Worried that your child may be struggling with an eating disorder?
Wondering what you should do?
You’ve come to the right place and you’re doing the best thing for your child by trying to help. Use the button and we’ll email you our
Disordered Eating Toolkit
showing you how to spot the signs of an eating disorder and how to support your child.
Spurgeons is one of the UK’s leading children’s charities, supporting vulnerable and disadvantaged children and their families for 150 years. Today we have contact with over 30,000 children and teenagers and work intensively with over 3,000 young people. Our services include children centres and family hubs, prison-based family support, services to support young carers, and families affected by domestic abuse. Parenting courses and support are also offered by Spurgeons along with counselling in schools.
About eating disorders
Eating disorders are alarmingly common- there are an estimated 1.2 million people currently living with an eating problem in the UK.
For parents of children with eating problems, it can be an incredibly worrying and difficult time. You may feel frustrated and helpless, and desperate to help your child.
Types of eating disorders
There are many types of eating disorders, with different symptoms. The most well-known is anorexia nervosa, in which sufferers aim to restrict their food intake to lose weight. A person with anorexia has an intense fear of weight gain.
Bulimia nervosa is a disorder which causes sufferers to purge (vomit) on purpose to rid themselves of the food they have eaten. Bulimics sometimes binge eat before purging- which can also involve using laxatives.
Binge eating disorder causes sufferers to consume a large amount of food, which can then cause the sufferer to feel guilty or ashamed.
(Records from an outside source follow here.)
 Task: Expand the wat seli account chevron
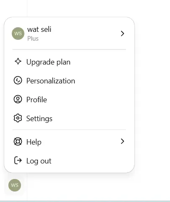pyautogui.click(x=123, y=34)
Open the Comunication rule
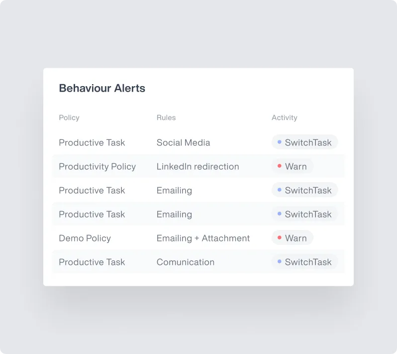This screenshot has width=397, height=354. [x=186, y=262]
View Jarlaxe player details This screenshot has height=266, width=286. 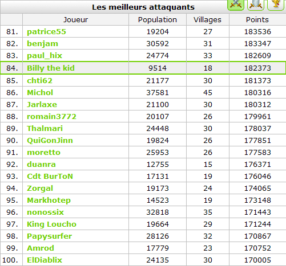42,104
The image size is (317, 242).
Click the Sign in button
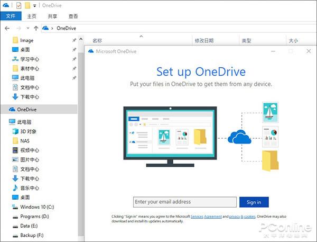pos(254,202)
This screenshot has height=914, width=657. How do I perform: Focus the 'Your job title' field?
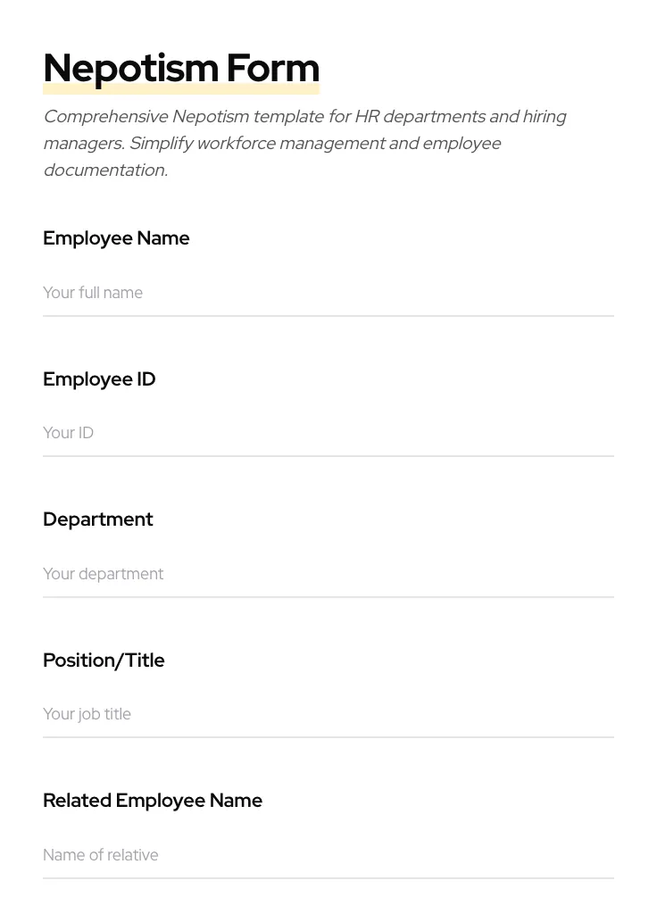[328, 714]
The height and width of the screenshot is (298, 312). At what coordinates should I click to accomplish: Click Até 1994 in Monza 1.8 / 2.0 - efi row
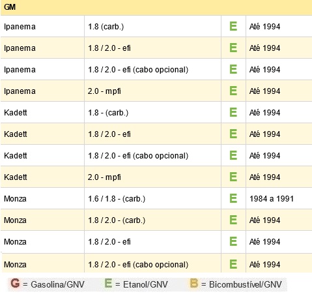pyautogui.click(x=264, y=241)
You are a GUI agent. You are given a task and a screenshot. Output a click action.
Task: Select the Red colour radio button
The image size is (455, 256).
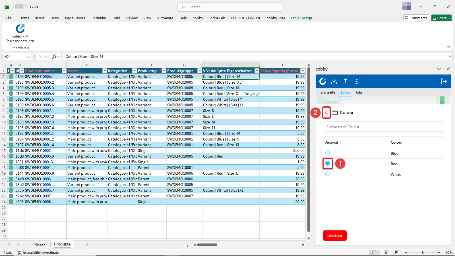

OSFED (an abbreviation of other specified feeding or eating disorder) is a term covering eating disorders which don’t fall specifically into one of the above categories- and sufferers may display symptoms of different disorders at once.
The root of the matter
Eating disorders aren’t always about not gaining weight, losing weight or body shape. The root cause of an eating problem may be trauma, a perfectionist streak, or life experiences. It isn’t always straightforward to spot why a child is developing an issue with food.
The cause may be a mixture of different circumstances, including anxiety, depression, low self- esteem, social influences, or genetics.
It’s thought that eating disorders may be on the rise due to the impact of social media on teenagers and young adults, as they are continually shown images of thin or attractive people, which can lead to a distorted body image.
Recovery from an eating disorder takes time- and that length of time will be different for everyone.
Many sufferers will be referred to a specialist team who will oversee their care and recovery. Treatment will usually involve monitoring weight gain to a healthy level, plus a talking therapy.
The team may also need to monitor the patient’s physical health for any medical complications caused by the disorder.